Active Directory と連携した場合の製品動作スキーム
トラフィック処理に製品をインストール済みのサーバーが 2 台以上必要な場合、すべてのサーバーがクラスターに統合されます。クラスターに含まれるサーバーの中で 1 台にコントロールロールのノードの役割を割り当てる必要があります。クラスター内の他のノードには、セカンダリノードロールが割り当てられます。コントロールロールのノードも含めて、すべてのノードでトラフィック処理を行うように設定できます。コントロールロールのノードとセカンダリロールのノードの違いは、コントロールロールのノードでは本製品の設定を変更できることです。本製品の設定は、コントロールロールのノードからクラスター内のすべてのセカンダリロールのノードに配信されます。その後、各クラスターノードは、コントロールロールのノードや他のセカンダリロールのノードから独立して、Active Directory サーバーとデータをやり取りします。構成要素間の対話を以下の図に示します。
製品コンポーネント間の対話のスキーム
コントロールロールのノードが失敗した場合、製品は緊急モードに切り替わります。この場合、管理者はコントロールノードロールをセカンダリロールのノードのいずれかに割り当てる必要があります。この手順の途中でトラフィック処理が中断されることはありません。すべてのノードは、製品が緊急モードに切り替わる前にコントロールロールを割り当てられていたノードから最後に受信した設定を使用して、ネットワークトラフィックの処理を続行します。以降の設定は、コントロールロールの新しいノードで実行されます。製品が緊急モードに切り替わった場合のロール変更スキームを以下の図に示します。
製品が緊急モードに切り替わった場合のロール変更
処理対象のトラフィックのボリュームに多数のクラスターノードが含まれる場合、負荷分散の使用を推奨します。

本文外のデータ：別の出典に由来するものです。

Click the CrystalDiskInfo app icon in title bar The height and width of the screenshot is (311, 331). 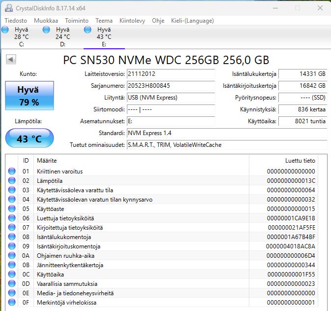click(8, 8)
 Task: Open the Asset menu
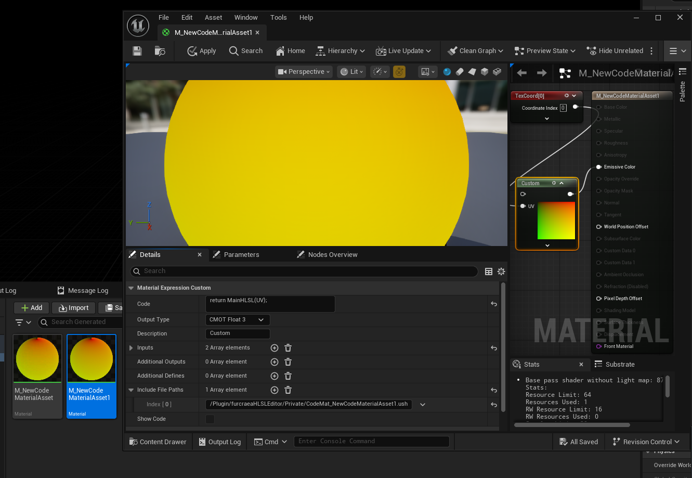pyautogui.click(x=213, y=18)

製品とプロキシサーバーとの対話は配布キットに依存します。スタンドアロン版の Kaspersky Web Traffic Security を RPM パッケージまたは DEB パッケージからインストールした場合、外部のプロキシサーバーとの連携を設定する必要があります。アプライアンス版の Kaspersky Web Traffic Security の ISO イメージを導入した場合、ビルトインのプロキシサーバーが使用されます。